Ryan Earns AERA Recognition for Article

Dr. Caitlin L. Ryan, assistant professor in the Department of Literacy Studies, English Education, and History Education at East Carolina University and her co-author Dr. Jill M. Hermann-Wilmarth of Western Michigan University were honored to receive the Article of the Year Award from the American Educational Research Association’s Queer Studies Special Interest Group at AERA’s annual meeting this past weekend in Philadelphia, PA. They received this honor for their 2013 article in the Journal of Literacy Research entitled “Already on the Shelf: Queer Readings of Award-Winning Children’s Literature.”  The article was nominated for the award by a diverse team of scholars, several of whom reported already using it as the basis for further research and/or as reading material for their teacher education classes.

Dr. Caitlin Ryan

Dr. Caitlin Ryan

In their essay, Ryan and Hermann-Wilmarth ask what it might mean to read children’s literature in elementary school classrooms through a queer lens. They argue that because queer theory has a history as a literary theory that destabilizes normative associations among gender, sexuality, bodies, and desire, it provides a set of analytical tools classroom communities can draw on to create alternative readings of a wide range of familiar texts. Such readings of books already on the shelves of elementary school libraries and classrooms can highlight experiences and subjectivities of nonnormative sexualities and gender identities in the hopes of making classrooms more inclusive.

Specifically, they argue that four high-quality, award-winning children’s books already included in many schools and classrooms—Sendak’s (1963) Where the Wild Things Are, Woodson’s (2001) The Other Side, DiCamillo’s (2003) Tale of Despereaux, and Patterson’s (1977) Bridge to Terabithia—can be fruitful sites for opening up these more inclusive readings and conversations. Their article offers possible queer readings of these texts as well as suggestions for how to encourage elementary-aged students to think about both books and the socially constructed norms of real life through a queered lens.

jill-herman-willmarth

Dr. Jill Herman-Willmarth

By first queering on-the-shelf texts and then asking students to think about how that queering connects to larger social issues, elementary classrooms, they argue, can become places where strict identity categories—categories that can marginalize queer students and families—are made visible, questioned, and stretched to provide more effective and more equitable spaces of learning for all students.  In this way, the article chosen for this award contributes to Ryan and Hermann-Wilmarth’s ongoing body of both single- and co-authored research exploring ways to make classrooms more inclusive for a wide range of diverse students.
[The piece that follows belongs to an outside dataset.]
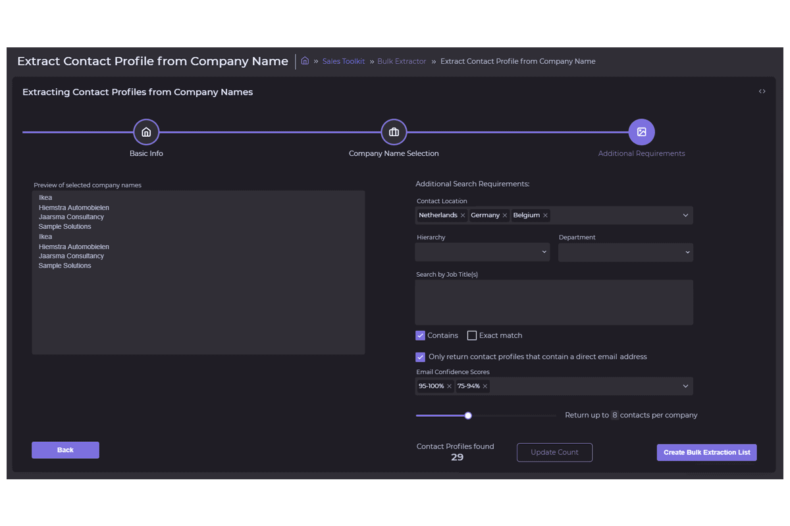This screenshot has height=526, width=790.
Task: Remove the 95-100% confidence score tag
Action: (x=449, y=387)
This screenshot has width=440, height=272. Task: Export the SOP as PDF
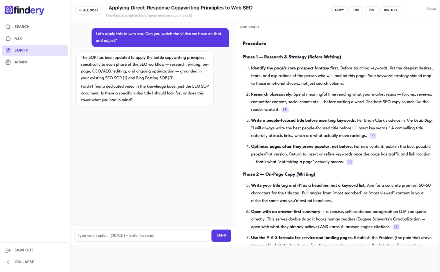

This is not the first honor that Ryan and Hermann-Wilmarth’s article has received. Prior to the AERA award, their article was also included in Research in the Teaching of English’s “Annotated Bibliography of Research” for 2013.  Included in this list were “studies that held significant implications for teaching English language arts, as well as research that might lead to new insights into the paradigms or methodological practices within a given field in the coming years.”

The Queer Studies SIG of the American Educational Research Association, the organization who sponsored the award, was formed for the specific purpose of encouraging empirical, interpretive, and critical educational research in education that considers an interdisciplinary discourse including queer theory, queer students and educators, curriculum and sexuality, issues of intersectionality, and other vital issues.  More information about the SIG, the award, and an interview with Ryan and Hermann-Wilmarth can be found at the SIG’s website, https://sites.google.com/site/queersig/.

Ryan and Hermann-Wilmarth’s respective departments / colleges at ECU and WMU supported their trip to Philadelphia to receive this award.